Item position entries

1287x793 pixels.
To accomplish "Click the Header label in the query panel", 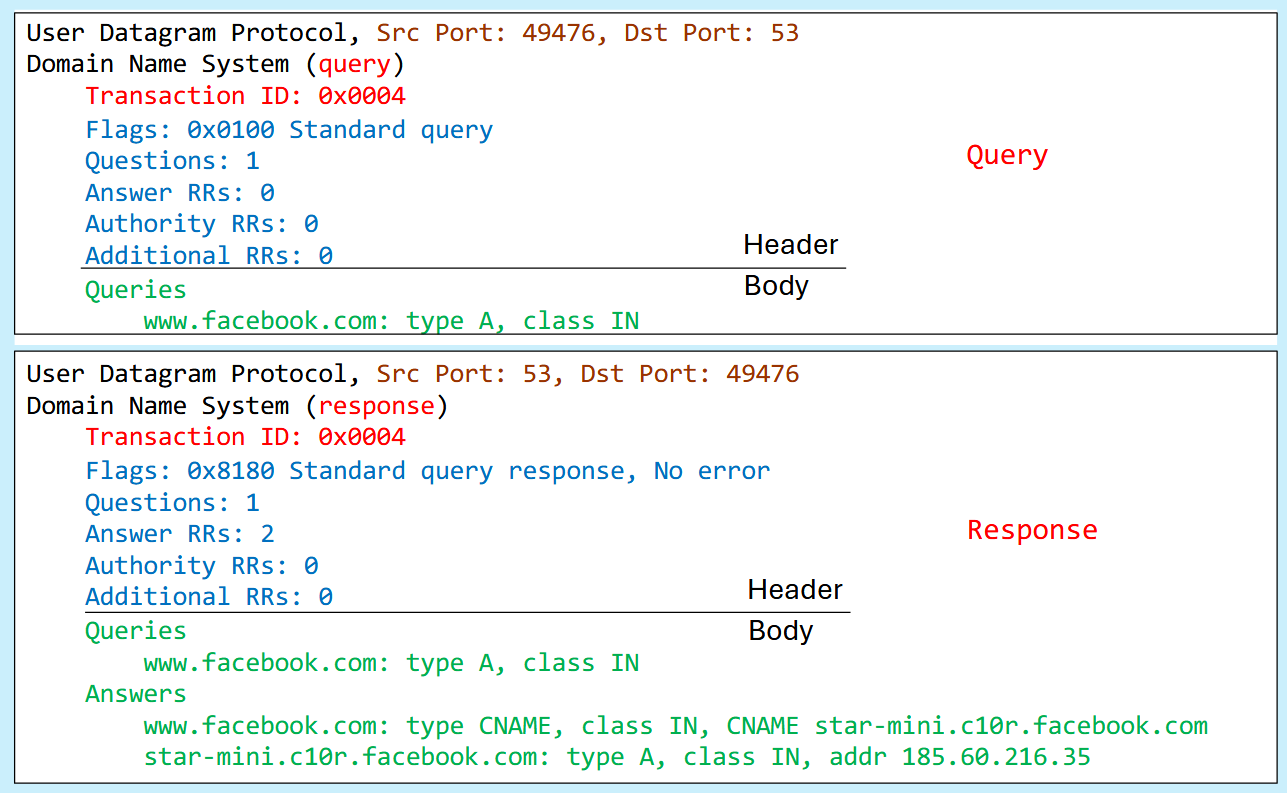I will tap(790, 245).
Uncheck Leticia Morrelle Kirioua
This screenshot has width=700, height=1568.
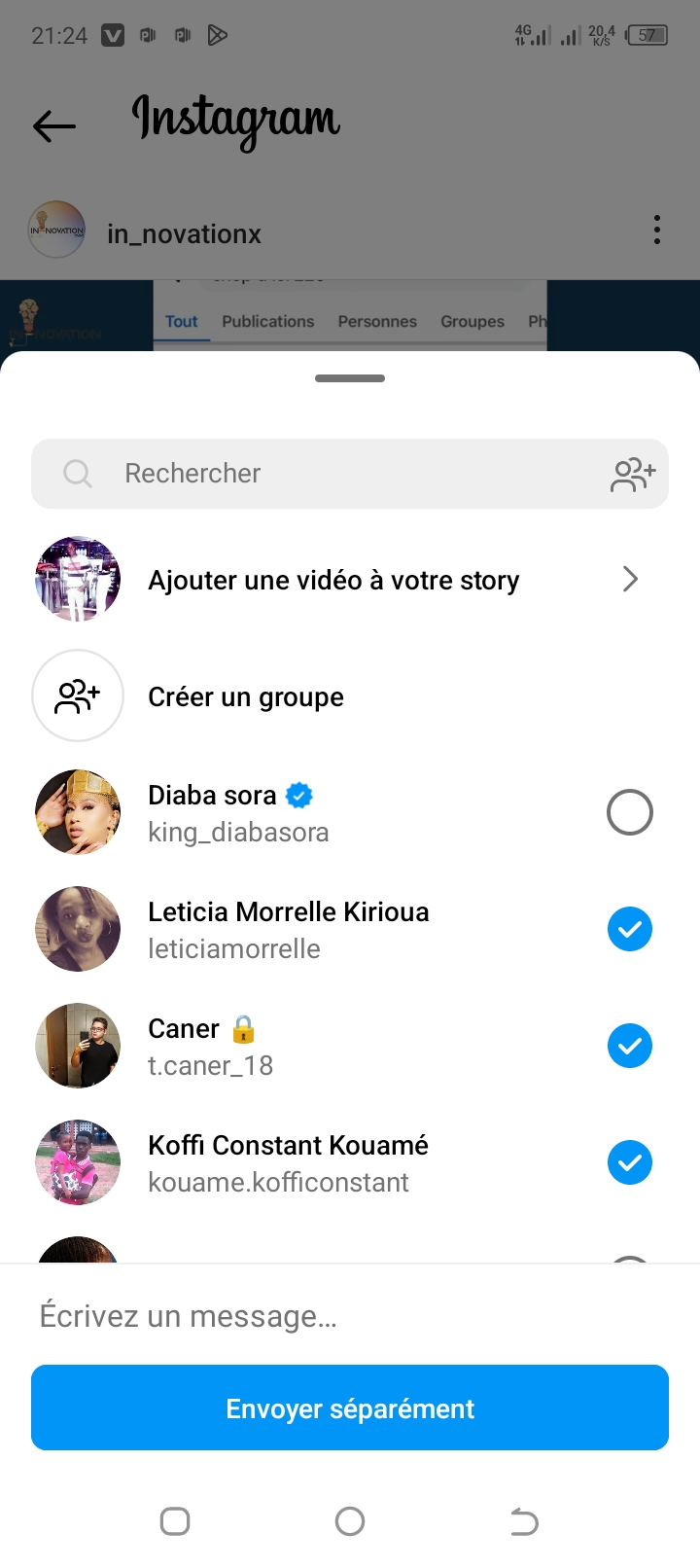(629, 929)
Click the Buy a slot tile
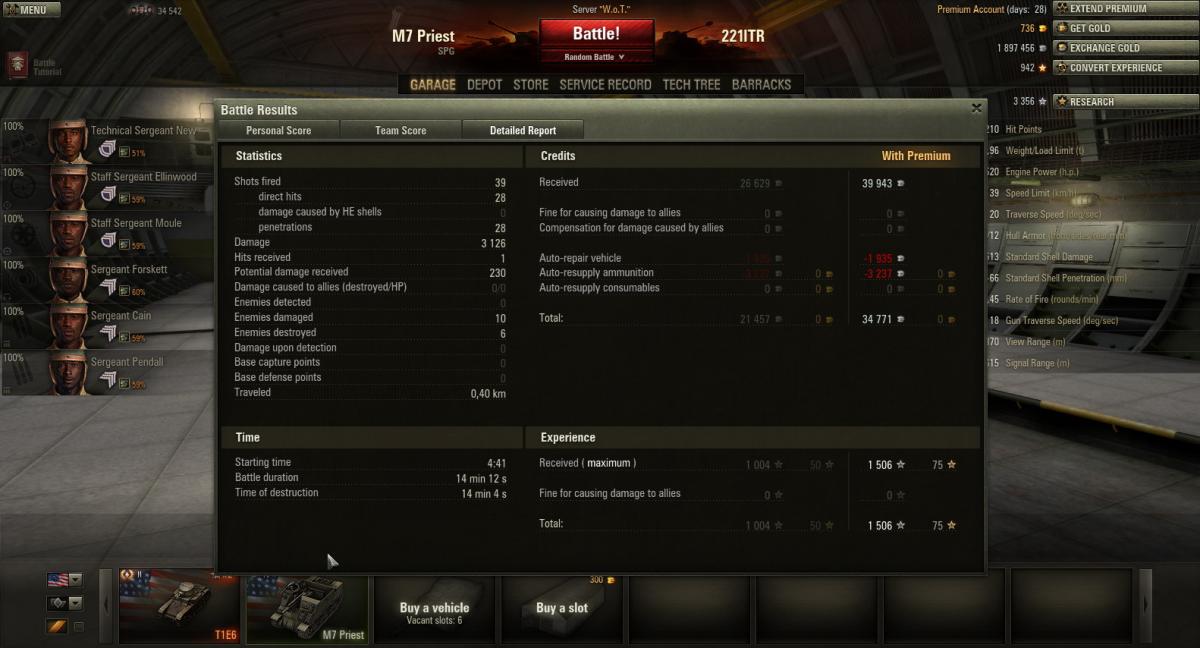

PROBLEM REQUIREMENTS:
Copy the entries word for word, starting at the line containing "Uncheck Leticia Morrelle Kirioua" and continuing through the end of the entries, with both of those lines included. Omit the pictures from your answer.

PROBLEM SOLUTION:
Uncheck Leticia Morrelle Kirioua
This screenshot has width=700, height=1568.
(629, 929)
Click the Buy a slot tile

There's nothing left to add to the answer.